PROMPT: Every line from the one containing "Task: Stop the running pipeline" to the end of the records below must be copied exactly, and no pictures may be included.

(Collected data entries)
==*==

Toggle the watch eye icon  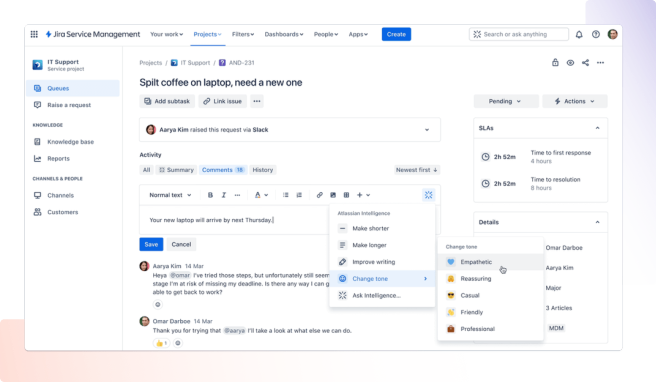[x=570, y=63]
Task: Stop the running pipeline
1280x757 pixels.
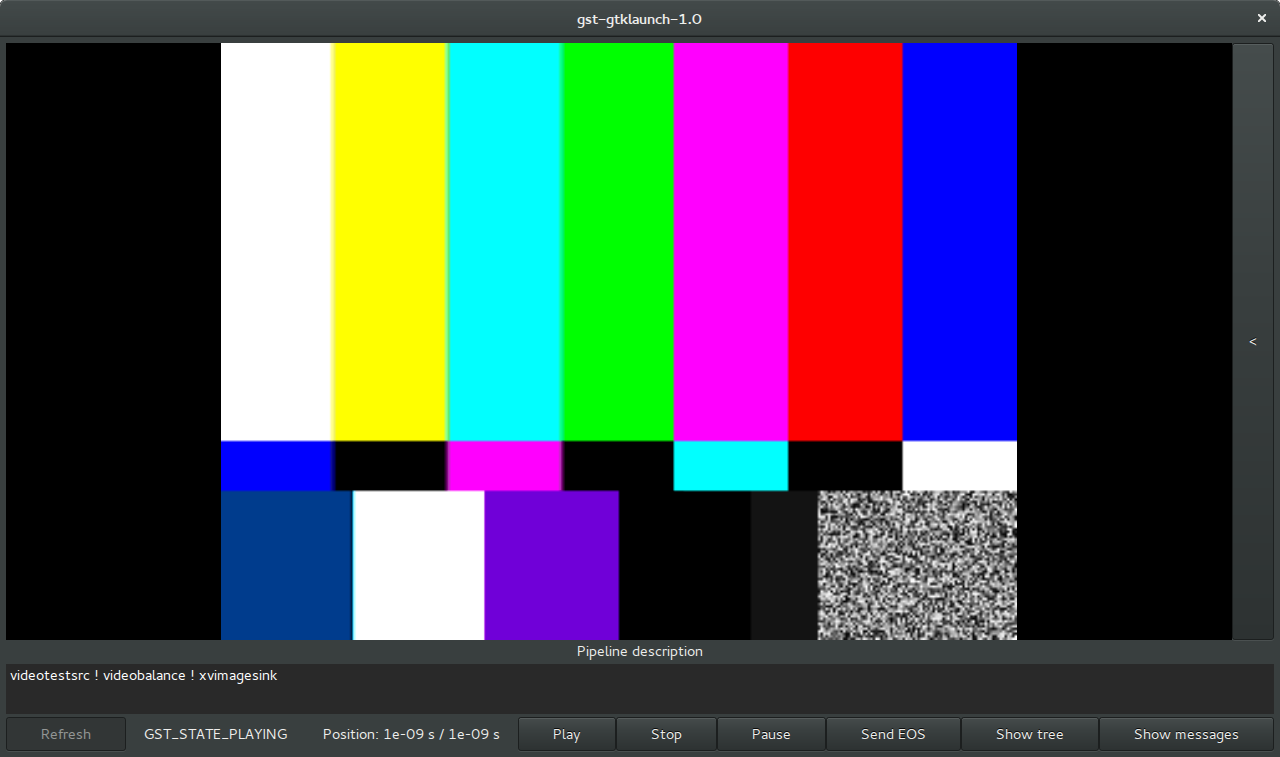Action: click(x=666, y=733)
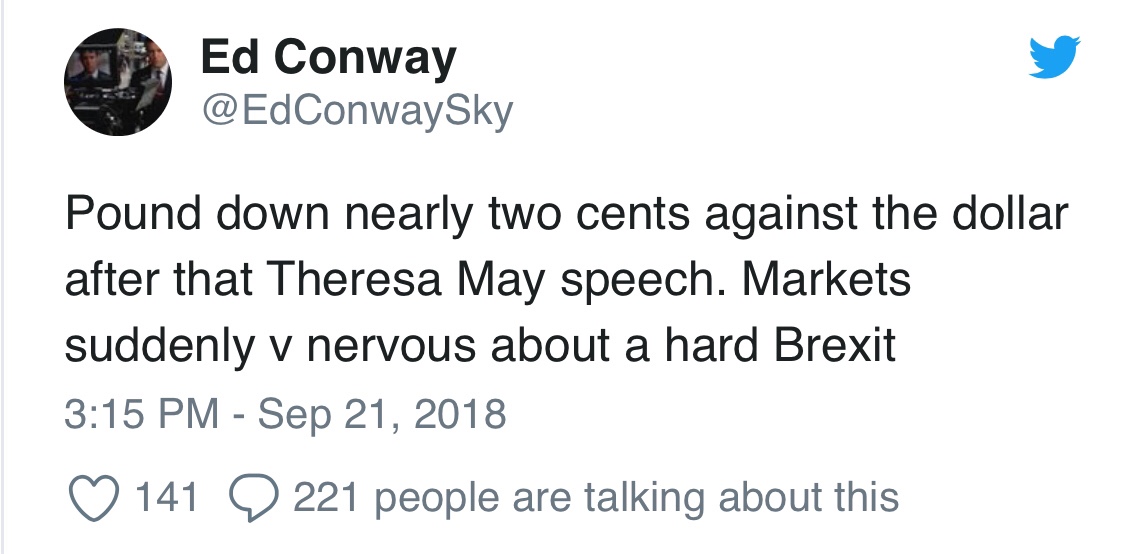Like the tweet with the heart icon

94,498
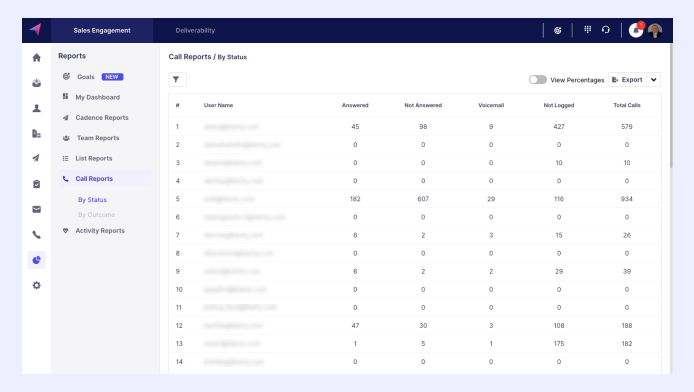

==*==

SOLVED PROBLEM:
Task: Stop the running pipeline
1280x757 pixels.
Action: click(x=666, y=733)
Like the tweet with the heart icon

94,498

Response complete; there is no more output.